We choose to cling to Jesus, and to assent to following him down this difficult path because his way is true, because he has the words of everlasting life. To whom else would we go? We are naturally tempted to protest the possibility that God allows us to endure things like dementia, but He does. And somehow, beyond our comprehension, truly good things can come out of our experiences with dementia. 

Perhaps you have dementia, you find yourself being led increasingly by others, walking a path you never would have chosen. That you are grieving so many losses and are feeling confused and forgetful can be scary, humiliating, frustrating. But I also know from my work in chaplaincy and from plenty of published research in spiritual care and dementia, that your ability and desire to love and be loved has not diminished although it may look different. I work in a long term care facility where many residents have dementia. If love is to will the good of another, there is love there in abundance. To name some simple, small acts as examples, I have residents who offer to share with me their meals and desserts. I see residents comforting others who are upset – sometimes wordlessly. Offers to share and to help one another abound. So many of concerns that my residents express are for the welfare of their loved ones. There are gestures of caring, gentle words and acts of love, squeezes of a hand and sparkles in the eye that convey so much. You may fear that your love for others will decrease as your ability to sometimes recognize faces diminishes, but my experience has been that if anything, the importance of love in your life will –sometimes painfully in its rawness and urgency—will only increase. 

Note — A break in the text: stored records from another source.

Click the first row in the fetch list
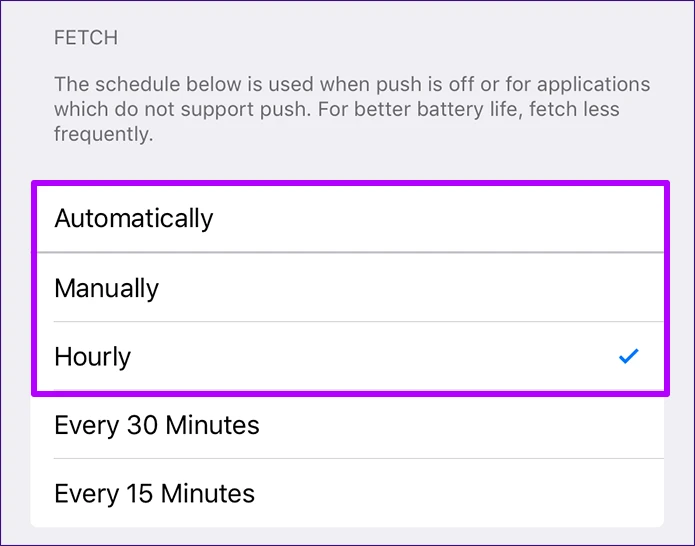The image size is (695, 546). (347, 218)
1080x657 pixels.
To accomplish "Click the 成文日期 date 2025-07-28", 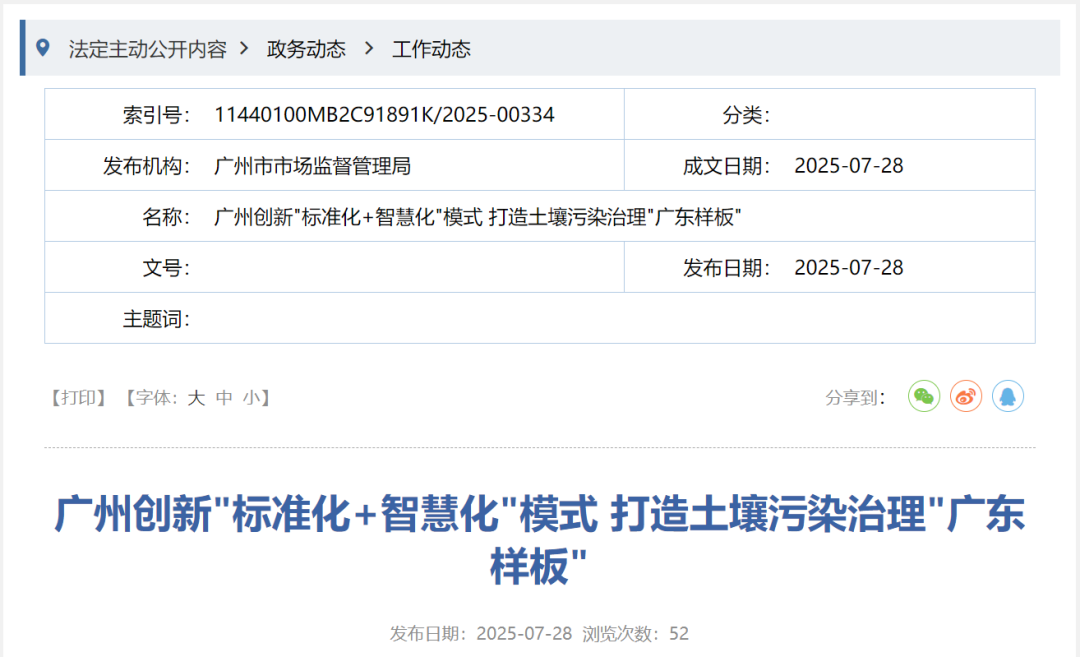I will [x=851, y=164].
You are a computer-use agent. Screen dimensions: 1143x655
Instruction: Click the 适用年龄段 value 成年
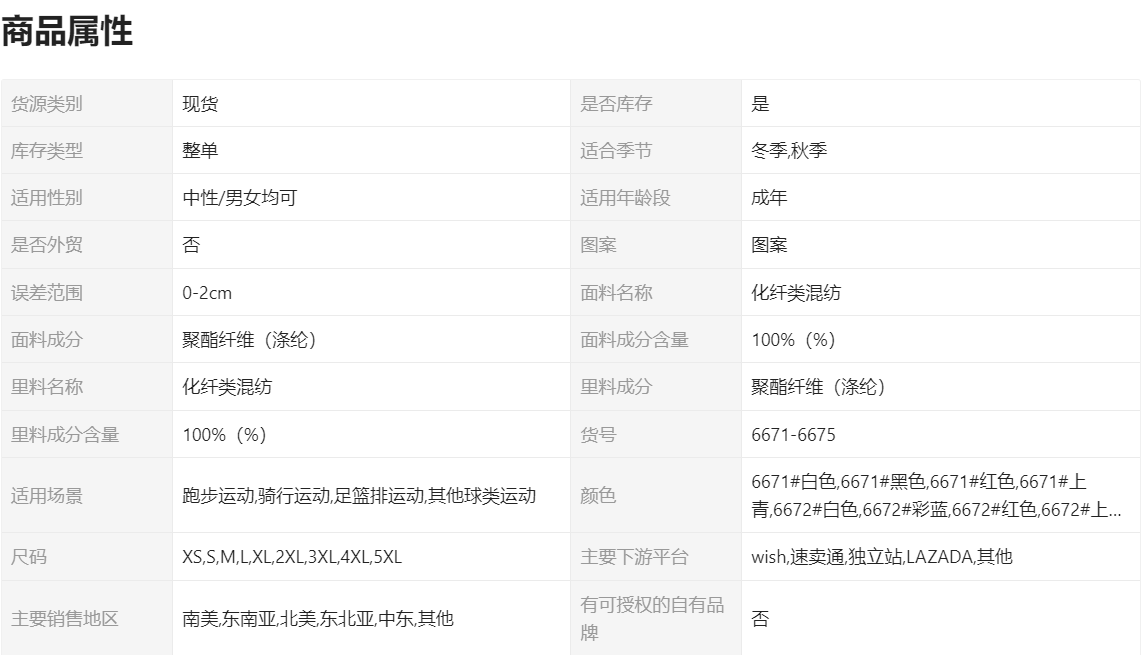coord(769,198)
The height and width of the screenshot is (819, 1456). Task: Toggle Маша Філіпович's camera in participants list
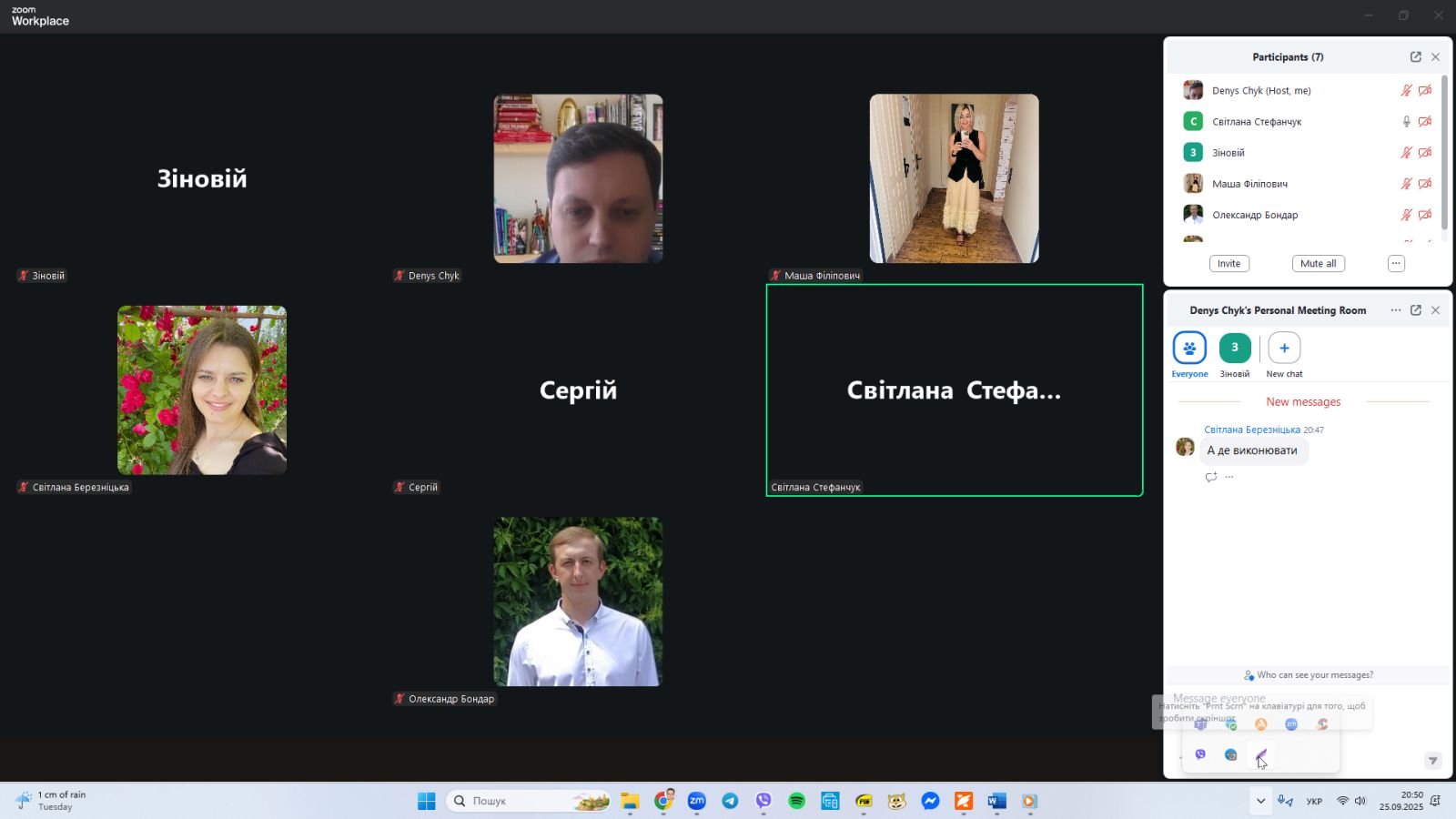pyautogui.click(x=1425, y=184)
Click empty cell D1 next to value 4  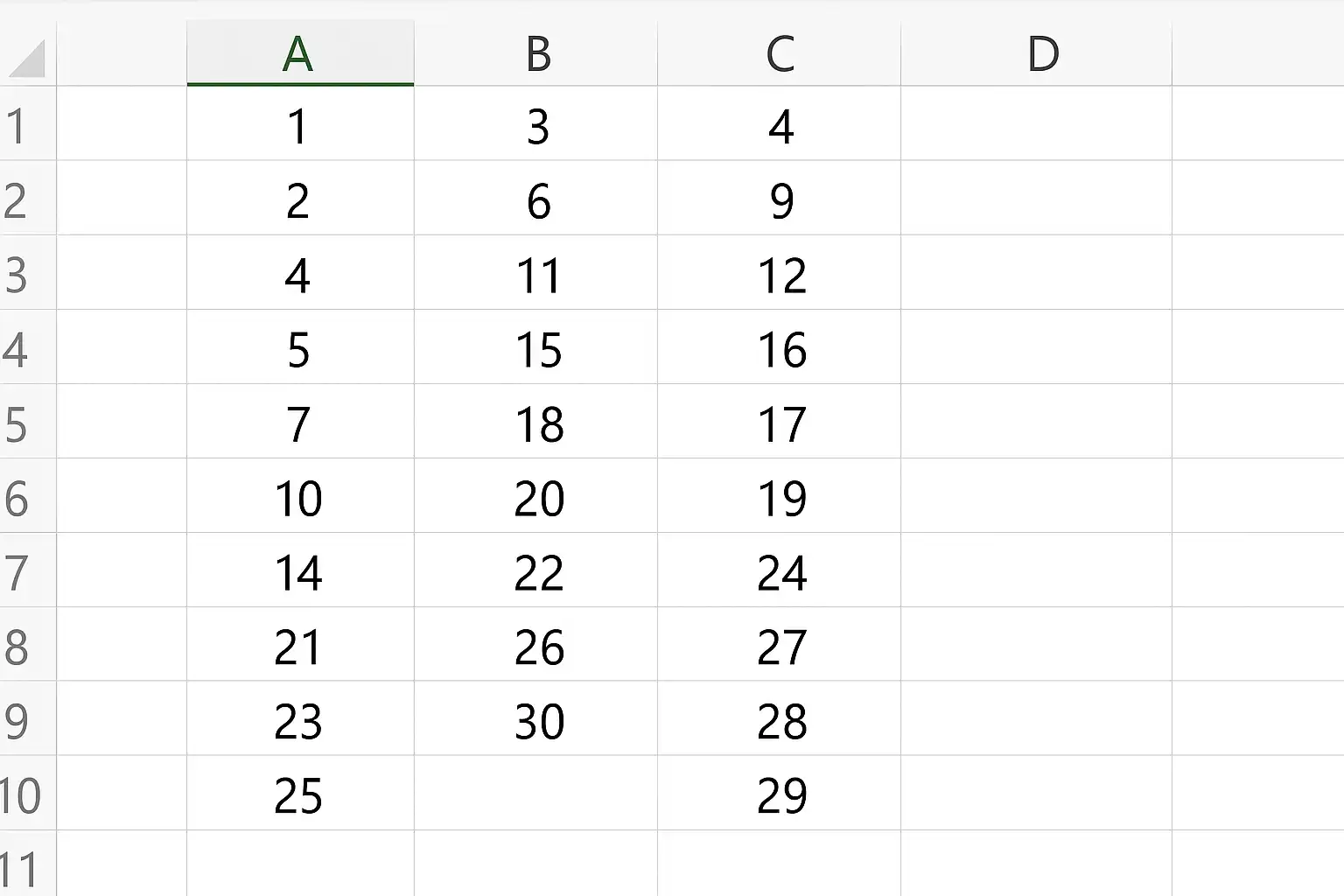point(1037,125)
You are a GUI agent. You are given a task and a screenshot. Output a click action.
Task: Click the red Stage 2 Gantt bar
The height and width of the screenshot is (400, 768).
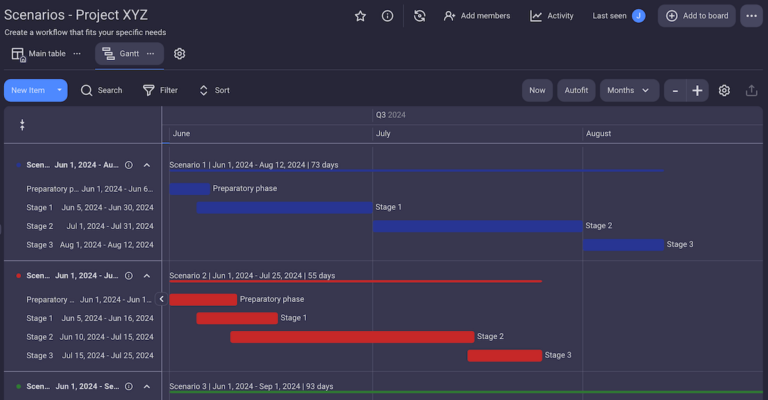pyautogui.click(x=352, y=337)
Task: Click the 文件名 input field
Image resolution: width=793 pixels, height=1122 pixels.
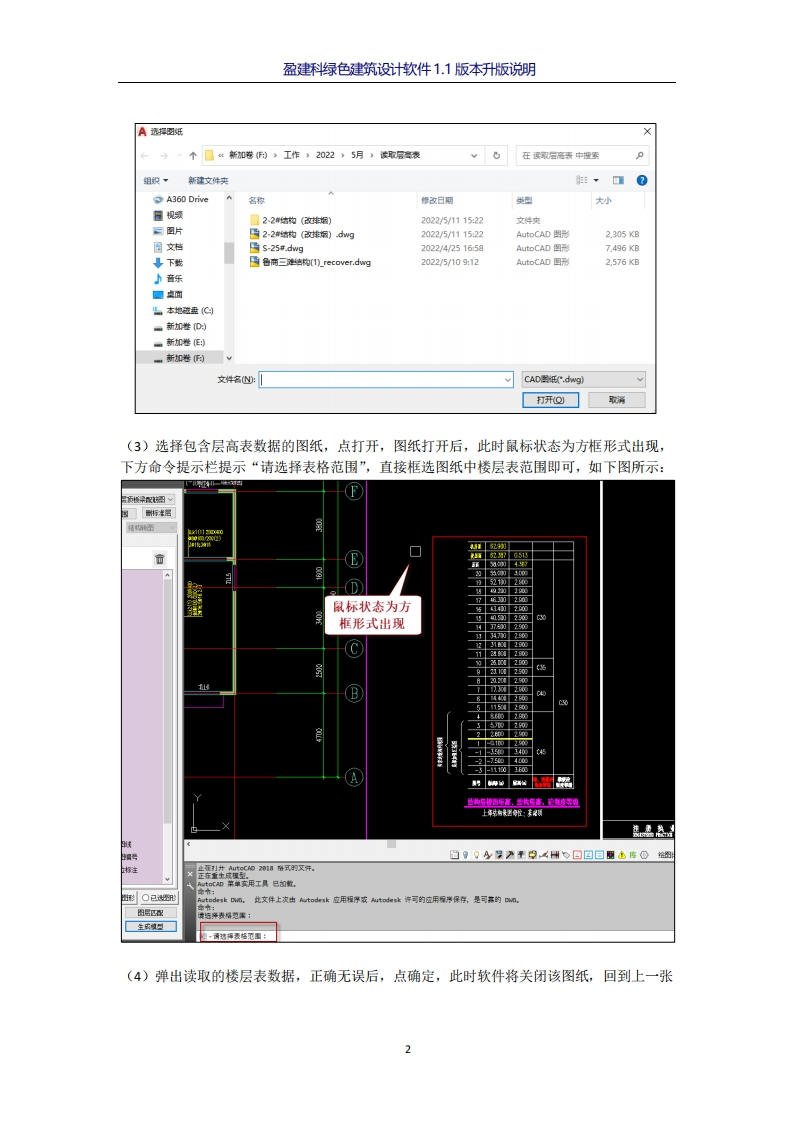Action: click(385, 380)
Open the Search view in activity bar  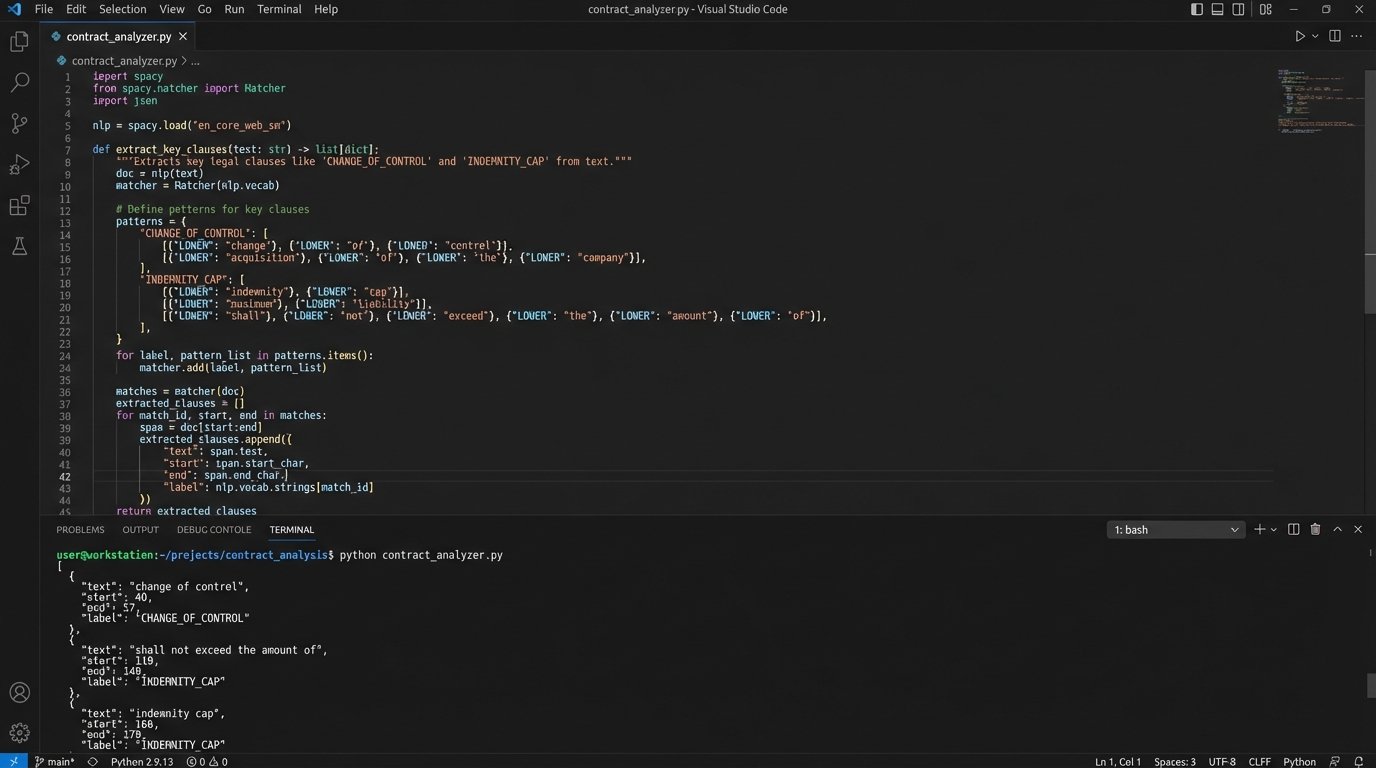tap(19, 83)
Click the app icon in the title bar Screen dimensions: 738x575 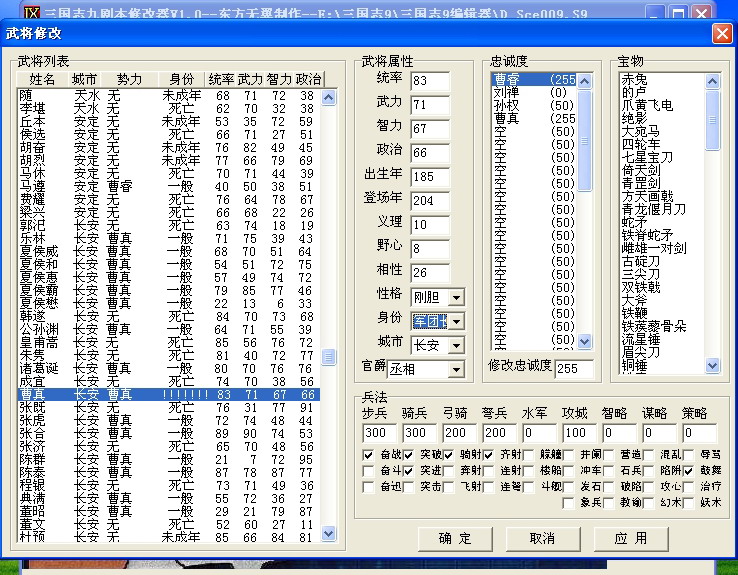tap(12, 11)
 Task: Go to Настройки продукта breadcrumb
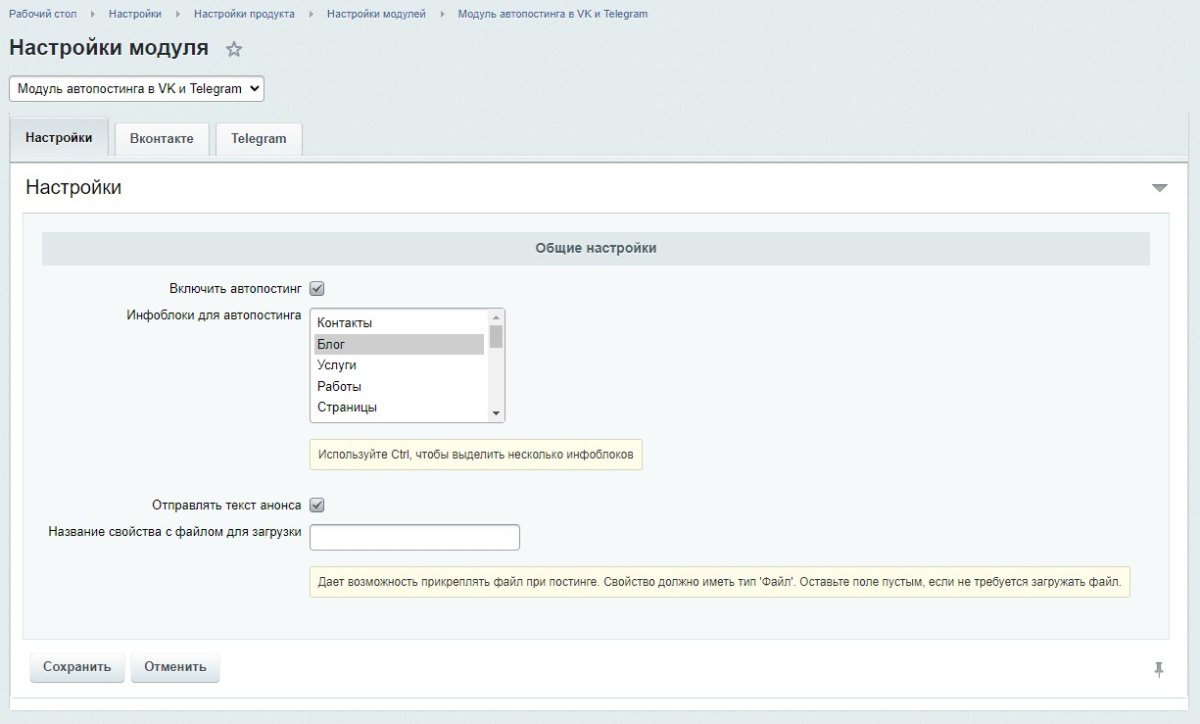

Ultimately, faithfulness and is not about the ability to make a theological case for God. Rather, it is a question of love: “[Jesus said] ‘A new command I give you: Love one another. As I have loved you, so you must love one another. By this all men will know that you are my disciples, if you love one another’ “(John 13:34-35). In his commentary on Paul’s letter to the Galatians, Cornelius a Lapide attributes to St. Jerome a story concerning John, the author of the Gospel: 

“When [John] was living at Ephesus in his extreme old age, and was with difficulty carried into the Church in the arms of his disciples, nor could find breath for many words, he would say nothing time after time but, “Little children, love one another.” At length, his hearers being tired of hearing nothing else, asked him, “Master, why do you always repeat the same exhortation?” He replied in a sentence worthy of him: “Because it is the Lord”s command; and if this be done all is done.” 5

May you trust that God is with you, in your love. May you know that he is beyond your intellect and your senses, that God is drawing something deep out of your spirit. Let your spirit groan in its longing to abide forever with Him. You are made for eternity with God face to face and we know that what this will be like is beyond our comprehension. In that case, why do we worry that our ability to comprehend will separate us from the love of God? 

Caregiver, as you take on the role of having to direct, guide, and dress your loved one, at times wearily, I pray that you may see in your loved one Peter being led. May you trust that God wills to use even this suffering to His glory; that the natural desire to see God is not destroyed in your loved one, even if he can no longer communicate this. Our natural desire to see God is only satisfied by grace. Trust in God’s grace, He is on the move, He is in the silence after the storm, 

He is beyond the tribulations and trials but also with us all the way through.

Endnotes

1 Alzheimer’s Association, 2021, “Alzheimer’s and Dementia in Canada”, at Alzheimer’s Assocition, at www.alz.org.

2 W. Tang et al., 2018, “Concern about developing Alzheimer’s disease of dementia and intention to be screened: An analysis of national survey data” Archives of Gerontology and Geriatrics 71 (43-49).

3 Alzheimer’s Society, 2021, ”Over half of people fear dementia diagnosis, 62 per cent think it means ‘life is over’”, at Alzheimer’s Society, at www.alzheimers.org.uk.

4 T. Fuchs, 2020. “Embodiment and personal identity in dementia”. Medicine, Health Care and Philosophy, 23 (665-676) 

5 Cornelius a Lapide, 1908. “Galatians 6” The Great Biblical Commentary of Cornelius a Lapide, at Study Light, at studylight.org.